- _Task objective_:
Return all the lines below, exactly as they read.

Dataset records:
-.-.-

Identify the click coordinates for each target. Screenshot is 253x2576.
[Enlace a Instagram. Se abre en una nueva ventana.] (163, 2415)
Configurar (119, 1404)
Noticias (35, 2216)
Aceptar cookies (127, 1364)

-.-.-

- _Solution for this exercise_:
Identify the click coordinates for each target. Screenshot is 253x2576.
[Enlace a Instagram. Se abre en una nueva ventana.] (163, 2415)
Configurar (119, 1404)
Noticias (35, 2216)
Aceptar cookies (127, 1364)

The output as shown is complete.